Cuando niño, visitábamos el claustro de la catedral, donde las ocas y su graznar, y ya de mayor me entretengo buscando al caballero Soler de Vilardell en la puerta de Sant Iu. Ahí lo tienen, con la Vilardella en la mano, un casco con alas, cota de malla y escudo, viéndoselas con un grifo malvado, repartiendo leña. La Vilardella, por cierto, se guarda en el Museo del Ejército de los Inválidos, en París, y la última vez que estuve ahí no supe encontrarla, lo que me provocó una gran desilusión.

Tantos recuerdos vienen a cuento porque hace unos días me eché a la calle con la firme intención de pasear sin rumbo fijo y perder la mañana de manera tan tonta como deliciosa. El día era estupendo. Comenzaba a notarse el calorcito, pero a la sombra se estaba la mar de bien. Regresé a esos lugares de cuando niño, con las ocas, el graznar y las campanas tocando los cuartos y acabé en la plaza de Sant Felip Neri, en verdad Filippo.

Como suele ser habitual, ocupaban la plaza un grupo de turistas alrededor de un guía, algunos turistas sueltos, algún que otro paseante como un servidor de ustedes, en franca minoría, y una banda sonora formada por el trisar de las golondrinas, el borboteo de la fuente y los melancólicos acordes de una guitarra española, que suplicaba un euro, por favor. Me concedí un descanso frente a la fachada barroca, con Filippo allá en lo alto bendiciendo al personal y la metralla allá en lo bajo, portando recuerdos desgarradores.

En éstas, algo me llamó la atención. Fue un algo súbito a la vez que sutil. Desperté de mi ensoñación y descubrí que primero uno, luego otro y al final casi todos los turistas tenían la vista fija en un punto a mi izquierda, donde la fuente. La guitarra había enmudecido, no así los vencejos.

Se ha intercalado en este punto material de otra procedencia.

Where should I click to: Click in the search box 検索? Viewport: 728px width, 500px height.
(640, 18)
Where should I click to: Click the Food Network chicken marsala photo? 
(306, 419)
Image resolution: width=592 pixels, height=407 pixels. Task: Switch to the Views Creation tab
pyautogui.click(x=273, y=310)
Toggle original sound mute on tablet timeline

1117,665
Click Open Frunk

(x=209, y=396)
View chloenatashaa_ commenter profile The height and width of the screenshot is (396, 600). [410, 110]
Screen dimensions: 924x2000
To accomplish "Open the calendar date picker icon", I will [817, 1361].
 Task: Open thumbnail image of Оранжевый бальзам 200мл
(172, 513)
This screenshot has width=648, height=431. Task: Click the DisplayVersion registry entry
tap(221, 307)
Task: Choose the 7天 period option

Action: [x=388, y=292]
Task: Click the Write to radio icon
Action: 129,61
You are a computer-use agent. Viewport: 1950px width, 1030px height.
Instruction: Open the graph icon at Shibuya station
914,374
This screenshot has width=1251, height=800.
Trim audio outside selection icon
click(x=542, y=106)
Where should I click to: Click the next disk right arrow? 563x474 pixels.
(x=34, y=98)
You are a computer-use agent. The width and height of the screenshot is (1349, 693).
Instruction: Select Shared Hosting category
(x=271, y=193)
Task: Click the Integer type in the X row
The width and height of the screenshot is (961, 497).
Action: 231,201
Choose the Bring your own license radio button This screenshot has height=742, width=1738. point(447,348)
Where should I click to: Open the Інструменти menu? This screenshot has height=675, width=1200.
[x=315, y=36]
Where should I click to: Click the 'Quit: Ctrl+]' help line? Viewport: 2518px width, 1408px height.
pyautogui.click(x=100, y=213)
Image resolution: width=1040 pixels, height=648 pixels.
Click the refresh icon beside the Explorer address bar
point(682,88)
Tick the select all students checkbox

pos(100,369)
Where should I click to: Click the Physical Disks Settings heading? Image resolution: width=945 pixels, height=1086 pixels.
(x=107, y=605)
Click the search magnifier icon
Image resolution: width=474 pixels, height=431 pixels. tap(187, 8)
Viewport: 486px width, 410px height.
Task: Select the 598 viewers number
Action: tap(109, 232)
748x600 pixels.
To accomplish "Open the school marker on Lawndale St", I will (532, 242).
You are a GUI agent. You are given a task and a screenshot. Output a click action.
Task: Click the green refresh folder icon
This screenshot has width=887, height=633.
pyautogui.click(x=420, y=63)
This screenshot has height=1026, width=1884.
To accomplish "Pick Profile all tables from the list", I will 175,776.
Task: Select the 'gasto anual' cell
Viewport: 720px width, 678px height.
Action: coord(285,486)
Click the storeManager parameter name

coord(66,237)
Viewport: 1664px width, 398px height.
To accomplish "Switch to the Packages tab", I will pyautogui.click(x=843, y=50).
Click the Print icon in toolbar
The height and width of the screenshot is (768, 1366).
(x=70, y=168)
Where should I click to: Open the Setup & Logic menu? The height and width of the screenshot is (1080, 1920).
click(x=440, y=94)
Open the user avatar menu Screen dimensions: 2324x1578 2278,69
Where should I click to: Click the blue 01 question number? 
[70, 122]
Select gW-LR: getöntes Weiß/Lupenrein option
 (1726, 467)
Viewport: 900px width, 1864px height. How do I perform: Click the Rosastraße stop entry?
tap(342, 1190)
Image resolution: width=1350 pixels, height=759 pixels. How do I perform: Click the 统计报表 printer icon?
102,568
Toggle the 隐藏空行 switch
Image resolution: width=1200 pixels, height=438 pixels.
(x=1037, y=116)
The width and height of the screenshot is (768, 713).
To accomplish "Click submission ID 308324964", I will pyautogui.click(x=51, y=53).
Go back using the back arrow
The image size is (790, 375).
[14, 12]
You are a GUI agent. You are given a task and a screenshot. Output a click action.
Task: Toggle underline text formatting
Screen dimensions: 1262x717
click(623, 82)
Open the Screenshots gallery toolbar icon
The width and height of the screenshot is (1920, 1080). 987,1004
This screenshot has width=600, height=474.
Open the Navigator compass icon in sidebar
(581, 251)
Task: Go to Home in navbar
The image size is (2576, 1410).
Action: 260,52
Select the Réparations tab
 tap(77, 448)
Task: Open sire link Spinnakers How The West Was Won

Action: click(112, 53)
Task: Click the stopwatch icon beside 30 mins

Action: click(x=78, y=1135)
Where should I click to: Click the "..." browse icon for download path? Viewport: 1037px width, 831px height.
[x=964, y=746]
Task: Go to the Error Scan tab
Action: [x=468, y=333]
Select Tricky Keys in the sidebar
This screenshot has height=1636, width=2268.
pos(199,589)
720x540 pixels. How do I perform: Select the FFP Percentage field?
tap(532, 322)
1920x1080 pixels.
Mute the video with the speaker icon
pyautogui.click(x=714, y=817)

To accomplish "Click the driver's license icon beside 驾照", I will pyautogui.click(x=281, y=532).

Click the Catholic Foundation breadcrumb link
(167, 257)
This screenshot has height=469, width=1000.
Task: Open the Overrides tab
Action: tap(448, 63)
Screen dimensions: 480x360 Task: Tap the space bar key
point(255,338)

En aquel preciso instante, una pareja repeinada y vestida de domingo se había convertido en el centro del mundo. Él, de rodillas frente a ella, sujetando las manos de la mujer con su mano izquierda y sosteniendo un sencillo anillo de pedida en la diestra, recitaba con muchos apuros los versos compuestos y aprendidos largas horas frente al espejo. Ella no cabía en sí de gozo. Gordita como era, parecía a punto de reventar de alegría, colorado el rostro, brillante la mirada y largo el sonreír, y no apartaba los ojos del novio, que, azorado, tartamudo todavía, no era menos feliz que ella.

La guitarra atacó entonces los acordes de Love Story y las golodrinas trisaron con sus mejores agudos, mientras ella, incapaz de decir una sola palabra, asentía con la cabeza. Siguieron besos, abrazos, aplausos del público y un etcétera que les ahorraré.

Estas cosas ocurren cuando los protagonistas viven ebrios de esperanza. Ambos, él y ella, habían atravesado un océano y habían dejado atrás su biografía, su paisaje, su familia, para jugarse el todo por el todo en un lugar nuevo y desconocido, y con frecuencia hostil, nuestra casa. Han superado grandes miedos y han conocido algunos nuevos, pero su esperanza es la nuestra. Su éxito, también. Quieren ser uno más entre nosotros y quieren lo que queremos todos: vivir más o menos bien y esperar vivir algún día mejor. Y sin ellos, no les quepa la menor duda, no nos cabe esperanza alguna.

Por eso mismo, distinguir entre ellos y nosotros es una solemne memez. Somos todos uno. Un filósofo que leí mucho y cada día me gusta más proponía un experimento para saber si vivía usted en una sociedad justa. Cámbiese por quien menos tiene o por quien no piensa como usted y compruebe si tiene las mismas oportunidades para desarrollar sus capacidades, decía. En otras palabras, más poéticas, en una sociedad justa cabe la esperanza bien fundada. Es lo único que la sostiene, de hecho.

Todos buscamos un futuro para nuestros hijos, un reposo en nuestra vejez, un digno techo, el auxilio de un médico si vienen mal dadas, el trabajo justamente remunerado, la buena educación, el derecho a ser feliz, un respeto por nuestro sentir y la protección frente a quienes abusan de su fuerza. Nadie regala nada de eso, les advierto, y quienes insisten en vendernos falsas esperanzas no hacen más que joderlas todas.